Task objective: Copy everything from the line containing "Click the red glowing" down to the line containing "Click the cell", substituting "indicator" for "marker" and leaving all else unchanged.

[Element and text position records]
──────

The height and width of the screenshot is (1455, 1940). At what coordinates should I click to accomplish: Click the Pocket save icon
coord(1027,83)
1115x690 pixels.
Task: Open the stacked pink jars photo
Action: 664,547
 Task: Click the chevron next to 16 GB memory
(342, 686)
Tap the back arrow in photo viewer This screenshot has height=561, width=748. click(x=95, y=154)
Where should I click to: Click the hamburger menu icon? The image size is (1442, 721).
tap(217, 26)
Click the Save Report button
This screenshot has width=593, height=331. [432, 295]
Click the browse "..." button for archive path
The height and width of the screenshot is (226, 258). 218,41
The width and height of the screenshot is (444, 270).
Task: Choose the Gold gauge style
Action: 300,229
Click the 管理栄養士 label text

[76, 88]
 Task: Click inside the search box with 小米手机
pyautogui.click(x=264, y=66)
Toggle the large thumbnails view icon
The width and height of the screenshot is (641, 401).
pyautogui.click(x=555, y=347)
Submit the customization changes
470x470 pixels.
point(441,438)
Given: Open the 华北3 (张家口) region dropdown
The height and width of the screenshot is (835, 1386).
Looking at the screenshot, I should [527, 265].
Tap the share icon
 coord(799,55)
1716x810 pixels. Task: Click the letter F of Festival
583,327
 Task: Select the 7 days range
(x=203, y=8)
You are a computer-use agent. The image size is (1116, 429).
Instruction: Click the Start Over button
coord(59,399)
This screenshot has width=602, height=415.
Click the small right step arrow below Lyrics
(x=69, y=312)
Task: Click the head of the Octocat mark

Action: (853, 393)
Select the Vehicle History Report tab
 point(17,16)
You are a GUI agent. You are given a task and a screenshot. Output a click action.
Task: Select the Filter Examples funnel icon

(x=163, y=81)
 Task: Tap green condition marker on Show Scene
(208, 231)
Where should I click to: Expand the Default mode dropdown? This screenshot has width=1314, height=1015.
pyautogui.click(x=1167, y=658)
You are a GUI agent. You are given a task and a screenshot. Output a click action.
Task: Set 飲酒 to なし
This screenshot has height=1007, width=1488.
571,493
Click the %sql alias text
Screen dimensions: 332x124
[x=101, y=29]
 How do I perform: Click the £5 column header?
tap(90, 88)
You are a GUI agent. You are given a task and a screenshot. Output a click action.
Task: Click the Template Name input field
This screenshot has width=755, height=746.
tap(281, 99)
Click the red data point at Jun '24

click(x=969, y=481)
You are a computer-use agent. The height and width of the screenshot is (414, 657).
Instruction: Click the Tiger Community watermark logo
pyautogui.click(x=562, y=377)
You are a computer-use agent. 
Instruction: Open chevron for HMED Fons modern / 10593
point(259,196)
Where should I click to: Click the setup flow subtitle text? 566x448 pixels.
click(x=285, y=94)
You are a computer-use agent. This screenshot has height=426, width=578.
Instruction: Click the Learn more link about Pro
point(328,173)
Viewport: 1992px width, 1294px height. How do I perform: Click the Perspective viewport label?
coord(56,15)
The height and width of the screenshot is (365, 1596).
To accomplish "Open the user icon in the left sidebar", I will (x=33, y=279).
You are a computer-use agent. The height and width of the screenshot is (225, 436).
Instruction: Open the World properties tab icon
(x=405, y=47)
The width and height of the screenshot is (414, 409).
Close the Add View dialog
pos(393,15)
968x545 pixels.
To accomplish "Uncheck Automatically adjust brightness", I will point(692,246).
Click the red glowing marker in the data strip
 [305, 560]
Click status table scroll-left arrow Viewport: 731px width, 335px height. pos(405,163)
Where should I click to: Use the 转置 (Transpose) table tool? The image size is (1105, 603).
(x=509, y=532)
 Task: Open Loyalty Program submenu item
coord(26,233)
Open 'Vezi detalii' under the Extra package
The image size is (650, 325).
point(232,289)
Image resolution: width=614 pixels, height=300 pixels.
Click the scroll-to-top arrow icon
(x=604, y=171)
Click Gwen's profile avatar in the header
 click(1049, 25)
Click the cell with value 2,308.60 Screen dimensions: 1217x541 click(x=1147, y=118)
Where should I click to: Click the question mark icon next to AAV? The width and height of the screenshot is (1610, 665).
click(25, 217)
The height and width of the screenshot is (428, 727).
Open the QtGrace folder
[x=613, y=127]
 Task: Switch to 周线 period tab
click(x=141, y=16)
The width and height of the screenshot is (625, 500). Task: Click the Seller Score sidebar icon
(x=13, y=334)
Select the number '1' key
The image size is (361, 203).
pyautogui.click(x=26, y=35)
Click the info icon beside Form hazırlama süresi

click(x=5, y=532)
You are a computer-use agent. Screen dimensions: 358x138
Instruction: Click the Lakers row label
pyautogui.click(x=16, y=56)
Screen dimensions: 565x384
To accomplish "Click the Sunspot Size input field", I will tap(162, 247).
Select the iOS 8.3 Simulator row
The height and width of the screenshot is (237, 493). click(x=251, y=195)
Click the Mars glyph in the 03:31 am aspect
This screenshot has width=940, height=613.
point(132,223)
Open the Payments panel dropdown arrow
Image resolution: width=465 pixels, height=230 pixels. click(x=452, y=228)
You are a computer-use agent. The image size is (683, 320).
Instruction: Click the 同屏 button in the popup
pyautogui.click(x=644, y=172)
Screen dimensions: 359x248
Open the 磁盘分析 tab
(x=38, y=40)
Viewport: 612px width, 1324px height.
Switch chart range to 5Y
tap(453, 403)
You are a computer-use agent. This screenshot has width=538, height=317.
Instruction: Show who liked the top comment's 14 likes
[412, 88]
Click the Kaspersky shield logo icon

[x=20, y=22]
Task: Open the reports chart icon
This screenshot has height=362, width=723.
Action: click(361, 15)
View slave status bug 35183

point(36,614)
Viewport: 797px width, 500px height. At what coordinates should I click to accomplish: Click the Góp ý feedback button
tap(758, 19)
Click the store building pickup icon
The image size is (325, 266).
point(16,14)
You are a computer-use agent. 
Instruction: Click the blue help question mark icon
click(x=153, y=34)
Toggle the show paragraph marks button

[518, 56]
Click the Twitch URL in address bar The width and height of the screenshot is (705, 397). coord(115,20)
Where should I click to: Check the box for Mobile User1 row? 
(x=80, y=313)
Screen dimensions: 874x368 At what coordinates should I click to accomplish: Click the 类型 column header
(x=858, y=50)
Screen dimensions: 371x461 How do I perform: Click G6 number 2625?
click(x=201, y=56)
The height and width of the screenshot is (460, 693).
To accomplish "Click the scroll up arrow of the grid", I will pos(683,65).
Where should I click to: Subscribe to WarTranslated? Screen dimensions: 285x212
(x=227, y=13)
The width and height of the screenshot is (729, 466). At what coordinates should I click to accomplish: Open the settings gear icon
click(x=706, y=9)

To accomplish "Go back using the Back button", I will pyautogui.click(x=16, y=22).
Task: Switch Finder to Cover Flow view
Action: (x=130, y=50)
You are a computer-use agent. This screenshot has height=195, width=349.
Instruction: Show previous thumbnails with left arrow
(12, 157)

──────

Result of the exercise:
Click the red glowing indicator in the data strip
 [305, 560]
Click status table scroll-left arrow Viewport: 731px width, 335px height. pos(405,163)
Where should I click to: Use the 转置 (Transpose) table tool? The image size is (1105, 603).
(x=509, y=532)
 Task: Open Loyalty Program submenu item
coord(26,233)
Open 'Vezi detalii' under the Extra package
The image size is (650, 325).
point(232,289)
Image resolution: width=614 pixels, height=300 pixels.
Click the scroll-to-top arrow icon
(x=604, y=171)
Click Gwen's profile avatar in the header
 click(1049, 25)
Click the cell with value 2,308.60 Screen dimensions: 1217x541 click(x=1147, y=118)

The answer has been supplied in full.